Given Singapore’s growing status as a wealth management hub, more can be done to get single-family offices and high-net-worth individuals to put funds into risk capital for local startups, he argued.

Tiong called for more centralised efforts to identify promising, competitive and technology-forward companies, and help them get through the “substantial growth stages” and develop them to eventually make it to IPO.

“It’s not enough for us to have a number of small-sized startups,” he said. “It requires making hard choices about which startups die or survive, in order that some may survive and thrive.”

Separately, as a father of a four-year-old and a newborn – Tiong wants to advocate for young families, from housing affordability to education stress.

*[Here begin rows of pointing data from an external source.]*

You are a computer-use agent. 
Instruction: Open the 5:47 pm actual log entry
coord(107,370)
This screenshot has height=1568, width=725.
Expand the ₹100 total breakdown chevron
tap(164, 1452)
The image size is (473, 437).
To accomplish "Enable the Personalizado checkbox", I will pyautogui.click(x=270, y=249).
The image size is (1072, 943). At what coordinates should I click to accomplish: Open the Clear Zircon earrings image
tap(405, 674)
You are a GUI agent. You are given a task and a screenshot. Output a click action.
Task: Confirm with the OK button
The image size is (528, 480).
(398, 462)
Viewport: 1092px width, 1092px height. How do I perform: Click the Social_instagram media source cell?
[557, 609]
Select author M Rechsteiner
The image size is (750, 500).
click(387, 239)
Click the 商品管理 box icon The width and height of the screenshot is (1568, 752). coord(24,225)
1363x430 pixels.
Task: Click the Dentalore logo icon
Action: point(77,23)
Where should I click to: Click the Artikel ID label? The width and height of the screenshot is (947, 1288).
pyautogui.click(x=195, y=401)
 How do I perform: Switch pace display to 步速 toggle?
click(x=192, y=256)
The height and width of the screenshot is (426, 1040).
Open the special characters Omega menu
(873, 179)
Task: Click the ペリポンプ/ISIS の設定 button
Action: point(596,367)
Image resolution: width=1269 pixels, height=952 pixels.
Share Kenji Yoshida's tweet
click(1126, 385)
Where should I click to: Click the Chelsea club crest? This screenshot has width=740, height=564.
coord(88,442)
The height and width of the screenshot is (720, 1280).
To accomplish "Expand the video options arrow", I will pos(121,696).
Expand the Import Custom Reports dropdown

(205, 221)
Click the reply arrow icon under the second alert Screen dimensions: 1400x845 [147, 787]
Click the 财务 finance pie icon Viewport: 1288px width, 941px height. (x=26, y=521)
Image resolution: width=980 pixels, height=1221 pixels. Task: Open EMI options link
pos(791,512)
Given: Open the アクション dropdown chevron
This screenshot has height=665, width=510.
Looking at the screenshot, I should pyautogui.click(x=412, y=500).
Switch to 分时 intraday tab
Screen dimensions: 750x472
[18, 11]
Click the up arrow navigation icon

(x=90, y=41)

He also wants to speak up for Singaporeans who cannot get long-term visit passes or permanent residency for their foreign spouses, calling for more transparency on why such applications are rejected.

Many such families are low-income, but do not get government support due to the spouse’s foreign status, he said.

With GE2025 happening soon after the US tariffs raised global recession fears, pundits have wondered if this will cause a “flight to safety” among voters.

To this, Tiong said: “It cannot be that in flying to safety, we are flying back to the same old answers.”

Fresh thinking is needed for the challenges ahead, he added. “It’s only through diversity of thought that we are going to get the good answers we need.”